B13 from the SR20forum. What front bumper is that?


----------



## Coco (Apr 30, 2002)

Looks like the same kit/car as this one.

http://www.nissanforums.com/showthread.php?t=51352


----------



## narcotix (Nov 7, 2003)

Coco said:


> Looks like the same kit/car as this one.
> 
> http://www.nissanforums.com/showthread.php?t=51352


Although close, I think they're different. Check out the front grill on the first post: Tsuru conversion and the front spoiler is a Stillen molded in very smoothly to the original bumper. 

The car in the first post was at Rancho Park a few weeks back, forgot the guy's name. But sweet car!

Jimmy


----------



## se_nismo (Sep 17, 2002)

narcotix said:


> Although close, I think they're different. Check out the front grill on the first post: Tsuru conversion and the front spoiler is a Stillen molded in very smoothly to the original bumper.
> 
> The car in the first post was at Rancho Park a few weeks back, forgot the guy's name. But sweet car!
> 
> Jimmy



the car is mine: the front bumper is xenon molded to the stock bumper


----------



## Mervic (May 1, 2002)

That is one of the cleanest and nicest B13.


----------



## se_nismo (Sep 17, 2002)

thanks!, it took alot of work


----------



## Coco (Apr 30, 2002)

You couldn't have chosen a better set of rims. What size are they?

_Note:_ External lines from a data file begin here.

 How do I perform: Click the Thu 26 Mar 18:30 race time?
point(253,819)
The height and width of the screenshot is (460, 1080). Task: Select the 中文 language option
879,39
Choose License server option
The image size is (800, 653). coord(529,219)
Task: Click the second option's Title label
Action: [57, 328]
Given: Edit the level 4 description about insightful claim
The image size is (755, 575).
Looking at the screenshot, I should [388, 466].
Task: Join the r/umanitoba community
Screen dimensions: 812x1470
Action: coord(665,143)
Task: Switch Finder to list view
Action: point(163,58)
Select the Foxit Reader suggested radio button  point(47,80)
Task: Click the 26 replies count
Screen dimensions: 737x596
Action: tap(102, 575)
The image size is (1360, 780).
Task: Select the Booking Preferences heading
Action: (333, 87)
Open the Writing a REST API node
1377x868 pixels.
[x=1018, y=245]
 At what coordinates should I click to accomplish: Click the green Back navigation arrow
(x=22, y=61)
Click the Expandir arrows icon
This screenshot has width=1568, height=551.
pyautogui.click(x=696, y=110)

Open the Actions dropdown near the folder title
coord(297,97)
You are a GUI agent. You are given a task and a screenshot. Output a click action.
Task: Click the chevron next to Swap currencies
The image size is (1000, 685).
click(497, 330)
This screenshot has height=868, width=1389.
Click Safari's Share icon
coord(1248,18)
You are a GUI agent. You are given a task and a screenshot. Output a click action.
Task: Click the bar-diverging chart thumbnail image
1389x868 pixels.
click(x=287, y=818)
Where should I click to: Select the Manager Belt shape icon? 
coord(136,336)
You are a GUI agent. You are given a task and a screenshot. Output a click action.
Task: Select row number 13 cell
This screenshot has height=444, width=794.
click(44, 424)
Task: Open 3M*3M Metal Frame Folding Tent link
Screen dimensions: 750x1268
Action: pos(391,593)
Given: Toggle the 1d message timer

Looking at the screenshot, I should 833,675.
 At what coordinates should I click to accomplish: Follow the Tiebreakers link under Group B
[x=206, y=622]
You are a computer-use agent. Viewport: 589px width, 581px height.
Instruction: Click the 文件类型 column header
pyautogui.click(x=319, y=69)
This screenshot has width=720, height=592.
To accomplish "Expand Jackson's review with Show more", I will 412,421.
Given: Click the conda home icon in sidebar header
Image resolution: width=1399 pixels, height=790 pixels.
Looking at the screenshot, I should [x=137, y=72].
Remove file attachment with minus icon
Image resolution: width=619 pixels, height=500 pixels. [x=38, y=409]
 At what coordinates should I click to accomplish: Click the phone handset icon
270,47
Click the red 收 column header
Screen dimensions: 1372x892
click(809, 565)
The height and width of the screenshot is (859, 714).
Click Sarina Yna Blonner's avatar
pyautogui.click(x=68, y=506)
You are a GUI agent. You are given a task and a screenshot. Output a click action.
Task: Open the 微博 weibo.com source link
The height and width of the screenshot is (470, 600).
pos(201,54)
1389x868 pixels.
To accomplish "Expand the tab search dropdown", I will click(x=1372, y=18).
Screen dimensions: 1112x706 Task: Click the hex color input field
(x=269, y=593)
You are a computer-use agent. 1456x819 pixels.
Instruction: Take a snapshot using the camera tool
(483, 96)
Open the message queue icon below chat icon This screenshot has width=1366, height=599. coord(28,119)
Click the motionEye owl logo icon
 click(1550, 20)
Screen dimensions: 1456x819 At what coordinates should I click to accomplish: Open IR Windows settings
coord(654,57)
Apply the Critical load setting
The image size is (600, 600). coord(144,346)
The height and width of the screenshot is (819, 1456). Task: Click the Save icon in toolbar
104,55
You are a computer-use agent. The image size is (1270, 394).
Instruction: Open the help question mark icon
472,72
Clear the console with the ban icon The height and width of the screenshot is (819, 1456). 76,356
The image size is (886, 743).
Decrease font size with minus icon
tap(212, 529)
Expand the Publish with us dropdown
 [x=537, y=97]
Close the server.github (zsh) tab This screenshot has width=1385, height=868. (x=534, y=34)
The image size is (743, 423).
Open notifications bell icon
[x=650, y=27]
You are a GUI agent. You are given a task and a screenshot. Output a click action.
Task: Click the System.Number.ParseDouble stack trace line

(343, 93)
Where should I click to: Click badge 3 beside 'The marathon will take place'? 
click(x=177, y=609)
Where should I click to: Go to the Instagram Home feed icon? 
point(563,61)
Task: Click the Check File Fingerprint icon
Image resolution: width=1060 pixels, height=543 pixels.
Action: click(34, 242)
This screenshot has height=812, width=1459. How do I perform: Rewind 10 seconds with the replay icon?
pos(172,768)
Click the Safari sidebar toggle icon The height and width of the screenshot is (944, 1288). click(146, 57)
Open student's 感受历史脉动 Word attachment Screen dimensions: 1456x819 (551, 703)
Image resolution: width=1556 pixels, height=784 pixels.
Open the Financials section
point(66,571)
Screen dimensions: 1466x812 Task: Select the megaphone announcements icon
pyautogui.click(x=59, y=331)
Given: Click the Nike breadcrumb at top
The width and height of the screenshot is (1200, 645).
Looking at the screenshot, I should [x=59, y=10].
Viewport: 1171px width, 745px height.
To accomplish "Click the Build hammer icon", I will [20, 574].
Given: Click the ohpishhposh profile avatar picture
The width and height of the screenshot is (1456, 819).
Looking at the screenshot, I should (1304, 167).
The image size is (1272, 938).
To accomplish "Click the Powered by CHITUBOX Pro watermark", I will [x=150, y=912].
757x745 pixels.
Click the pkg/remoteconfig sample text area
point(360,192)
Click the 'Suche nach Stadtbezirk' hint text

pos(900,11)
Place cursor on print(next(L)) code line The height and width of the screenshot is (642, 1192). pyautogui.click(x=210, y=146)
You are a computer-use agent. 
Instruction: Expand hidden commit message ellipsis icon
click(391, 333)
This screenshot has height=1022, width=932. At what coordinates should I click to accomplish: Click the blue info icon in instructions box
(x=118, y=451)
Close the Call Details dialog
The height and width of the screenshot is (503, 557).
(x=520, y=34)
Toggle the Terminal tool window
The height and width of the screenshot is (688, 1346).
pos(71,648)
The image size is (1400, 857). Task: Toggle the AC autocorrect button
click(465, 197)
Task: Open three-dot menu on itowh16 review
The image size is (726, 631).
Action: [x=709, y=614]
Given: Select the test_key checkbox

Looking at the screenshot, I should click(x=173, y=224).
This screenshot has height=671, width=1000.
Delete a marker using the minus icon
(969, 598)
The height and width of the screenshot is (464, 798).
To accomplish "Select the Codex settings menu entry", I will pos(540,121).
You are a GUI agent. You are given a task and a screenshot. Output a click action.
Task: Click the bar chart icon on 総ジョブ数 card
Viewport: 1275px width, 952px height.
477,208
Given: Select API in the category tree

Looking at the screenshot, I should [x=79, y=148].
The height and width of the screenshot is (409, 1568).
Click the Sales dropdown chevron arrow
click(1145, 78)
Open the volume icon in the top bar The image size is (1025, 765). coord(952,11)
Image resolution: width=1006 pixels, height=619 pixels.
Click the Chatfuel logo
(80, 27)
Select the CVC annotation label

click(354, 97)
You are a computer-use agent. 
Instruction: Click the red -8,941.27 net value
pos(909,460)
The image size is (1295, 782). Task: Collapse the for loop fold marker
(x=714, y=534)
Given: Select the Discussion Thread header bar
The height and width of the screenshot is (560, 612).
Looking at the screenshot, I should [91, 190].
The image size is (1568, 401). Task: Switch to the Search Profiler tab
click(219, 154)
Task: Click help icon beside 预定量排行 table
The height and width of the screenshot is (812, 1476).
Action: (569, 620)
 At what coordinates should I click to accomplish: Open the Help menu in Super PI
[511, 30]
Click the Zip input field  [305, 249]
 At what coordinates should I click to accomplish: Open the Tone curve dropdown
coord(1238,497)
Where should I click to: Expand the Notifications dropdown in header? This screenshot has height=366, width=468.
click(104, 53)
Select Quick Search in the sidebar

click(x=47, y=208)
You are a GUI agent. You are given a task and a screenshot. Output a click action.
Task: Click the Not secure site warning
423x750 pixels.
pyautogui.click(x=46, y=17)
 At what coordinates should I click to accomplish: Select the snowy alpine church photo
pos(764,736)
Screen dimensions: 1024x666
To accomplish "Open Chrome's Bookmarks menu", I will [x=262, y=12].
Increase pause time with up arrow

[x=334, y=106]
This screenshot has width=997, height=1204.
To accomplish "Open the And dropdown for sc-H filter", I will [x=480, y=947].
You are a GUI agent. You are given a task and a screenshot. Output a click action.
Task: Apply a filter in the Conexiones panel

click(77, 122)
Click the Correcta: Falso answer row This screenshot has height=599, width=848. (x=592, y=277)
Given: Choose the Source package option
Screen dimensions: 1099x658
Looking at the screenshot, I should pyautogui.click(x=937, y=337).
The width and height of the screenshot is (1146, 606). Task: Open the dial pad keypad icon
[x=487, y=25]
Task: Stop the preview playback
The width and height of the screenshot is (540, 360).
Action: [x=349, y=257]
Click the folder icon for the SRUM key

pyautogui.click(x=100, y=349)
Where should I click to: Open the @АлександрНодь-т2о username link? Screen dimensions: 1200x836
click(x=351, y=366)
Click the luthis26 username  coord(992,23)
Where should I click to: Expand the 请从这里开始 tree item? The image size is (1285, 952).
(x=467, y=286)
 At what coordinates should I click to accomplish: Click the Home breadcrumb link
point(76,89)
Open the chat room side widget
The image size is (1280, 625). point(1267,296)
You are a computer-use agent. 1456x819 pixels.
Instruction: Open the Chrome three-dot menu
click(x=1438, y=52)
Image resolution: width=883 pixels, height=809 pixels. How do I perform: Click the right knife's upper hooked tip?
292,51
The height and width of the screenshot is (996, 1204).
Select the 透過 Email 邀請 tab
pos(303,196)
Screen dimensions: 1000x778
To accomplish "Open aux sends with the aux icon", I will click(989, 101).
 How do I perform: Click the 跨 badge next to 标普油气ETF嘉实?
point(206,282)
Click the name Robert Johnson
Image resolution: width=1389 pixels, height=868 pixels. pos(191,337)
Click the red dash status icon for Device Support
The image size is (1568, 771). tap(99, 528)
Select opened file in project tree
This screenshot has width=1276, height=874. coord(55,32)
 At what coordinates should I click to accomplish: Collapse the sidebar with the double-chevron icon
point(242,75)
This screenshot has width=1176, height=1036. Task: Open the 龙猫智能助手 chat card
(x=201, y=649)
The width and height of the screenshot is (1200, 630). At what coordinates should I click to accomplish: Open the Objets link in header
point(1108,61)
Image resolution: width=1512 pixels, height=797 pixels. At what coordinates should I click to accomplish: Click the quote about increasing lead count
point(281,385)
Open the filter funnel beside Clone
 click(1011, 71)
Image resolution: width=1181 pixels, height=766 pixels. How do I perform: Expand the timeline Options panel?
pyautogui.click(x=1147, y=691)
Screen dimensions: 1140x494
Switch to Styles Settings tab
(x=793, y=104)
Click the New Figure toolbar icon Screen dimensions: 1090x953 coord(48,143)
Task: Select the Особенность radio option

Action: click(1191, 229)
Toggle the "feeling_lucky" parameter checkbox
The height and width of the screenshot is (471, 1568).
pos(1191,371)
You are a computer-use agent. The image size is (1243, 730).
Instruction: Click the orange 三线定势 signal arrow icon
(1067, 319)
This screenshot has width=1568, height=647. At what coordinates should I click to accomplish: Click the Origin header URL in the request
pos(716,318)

ps. lol at the last sentence in your sig.


----------



## se_nismo (Sep 17, 2002)

Coco said:


> You couldn't have chosen a better set of rims. What size are they?
> 
> ps. lol at the last sentence in your sig.


they are 18" 3 piece volk racing III's


----------



## 89Sentra (Jul 2, 2002)

Congrats man..

I can only hope if I buy the b13 I'm looking at I can work the magic you did..

sweet ride..


----------